One more issue is the loss of deep water infiltration.  As the water that falls on impervious surfaces such as roof and concrete is sent right away,  water that would otherwise have gone into soil, percolated and recharged the ground water is lost.  As you can see, in cities where impervious cover is common, runoff can be as high as 55%, versus 10% with natural ground cover.

Rainwater Runoff

It has become clear that rainwater is not a waste, but an asset, a valuable resource of water supply, something that we should capture and reuse.  While a common way to do so is using a rain barrel, there is another more direct way – build a rain garden.

What is a rain garden?

According to Wikipedia, “a rain garden is a planted depression or a hole that allows rainwater runoff from impervious urban areas, like roofs, driveways, walkways, parking lots, and compacted lawn areas, the opportunity to be absorbed. This reduces rain runoff by allowing stormwater to soak into the ground (as opposed to flowing into storm drains and surface waters which causes erosion, water pollution, flooding, and diminished groundwater).”

“The purpose of a rain garden is to improve water quality in nearby bodies of water and to ensure that rainwater becomes available for plants as groundwater rather than being sent through stormwater drains straight out to sea. Rain gardens can cut down on the amount of pollution reaching creeks and streams by up to 30%.”

So exactly what is a rain garden? To understand, we just need to turn our eyes to nature.

Imitate the nature

In spring time, when we go to a nature reserve or park, chances are we can see fields and fields of wild flowers.  No one ever installs an irrigation system or waters these plants; they just live and keep turning out splendid blossom, year after year.  How do they do it?

The answer is, after tens of thousands years, the native plants have adapted to the environment.  In California where it rains in winter and gets dry in summer, another area in the world that has Mediterranean climate, plants take in all the water they can get in winter, grow rapidly, and bloom in spring.  When summer comes and it becomes dry, they slow their growth or simply go dormant.  They stay this way until winter, when the rains come again.  As the raindrops come down, they “wake up” from the dormancy, drink up all that water and start to grow and bloom again.

They don’t need any additional watering; they just take all the water there is and live throughout a year.  This is what plants in a rain garden will do.

At a rain garden, the depression or ditch will collect the rainwater runoff from a roof.  When it rains, water will be collected there.  The plants in the garden will absorb the rain water, and grow; When the rain season ends, they can just live on their own.  Very little or no additional watering is needed for these plants in most cases.  Just like their brothers and sisters in the nature, they can live with just the rainwater.

Compared with water supplied to each household, which is treated with chemicals to comply with the sanitary standards, guess which water the plants like better?  Plants watered with rain water can usually grow faster, bigger, and have brighter blossom.

Designing a rain garden

Like so many lawns in California, Larry’s (not his real name) lawn turned brown during the historic drought.
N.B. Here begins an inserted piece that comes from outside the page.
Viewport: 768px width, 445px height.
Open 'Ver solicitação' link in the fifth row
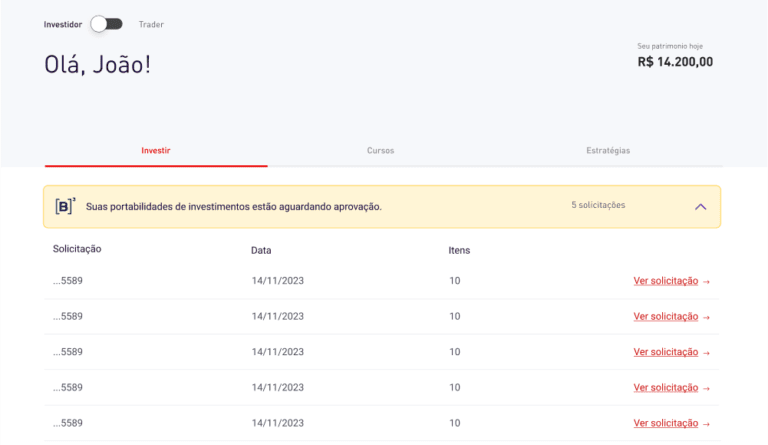(665, 423)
Though the drought ended and last winter was one of the wettest on record, the lawn did not come back . The brown lawn had been bothering Larry for a long time, but he was not sure what to do about it, until he heard that his lawn can be built into a beautiful garden; not just any new garden, but a rain garden!
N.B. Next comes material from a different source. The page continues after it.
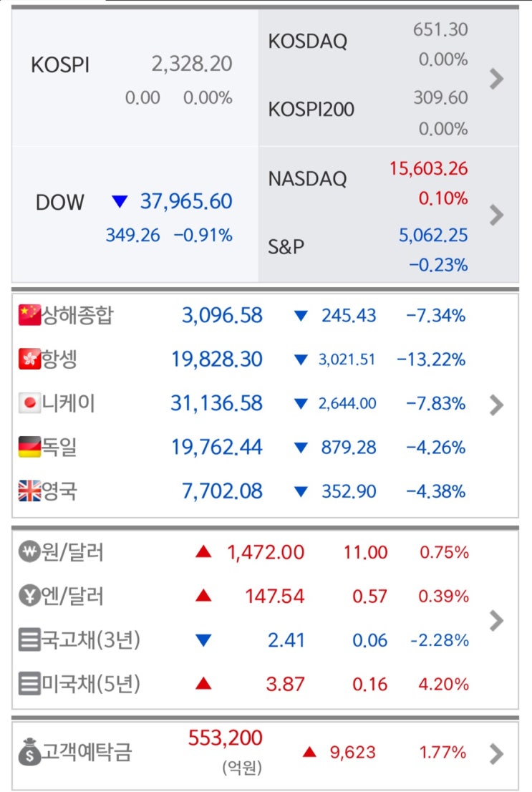Tap the UK flag icon
Viewport: 532px width, 792px height.
(x=29, y=492)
One of the downspouts (the one on the left) is right next to the front yard. When it rains, the rainwater will just flow into the garden. The lawn is on a very slight slope from the house to the sidewalk, so the runoff will go outwards naturally. If a shallow basin is built close to the side of sidewalk, the rainwater can reach there and be stored in it.

That is exactly the design proposed to Larry. A small winding ditch will take the rainwater from downspout, and send it to this shallow basin. Some plants will be planted.  After they absorb the rainwater in winter, they may only need a little watering in the remainder of the year, saving a remarkable amount of water.

In addition, since the garden would meet all the requirements of Santa Clara Water District’s Landscape Conversion Rebates program, the garden can apply for the rebate.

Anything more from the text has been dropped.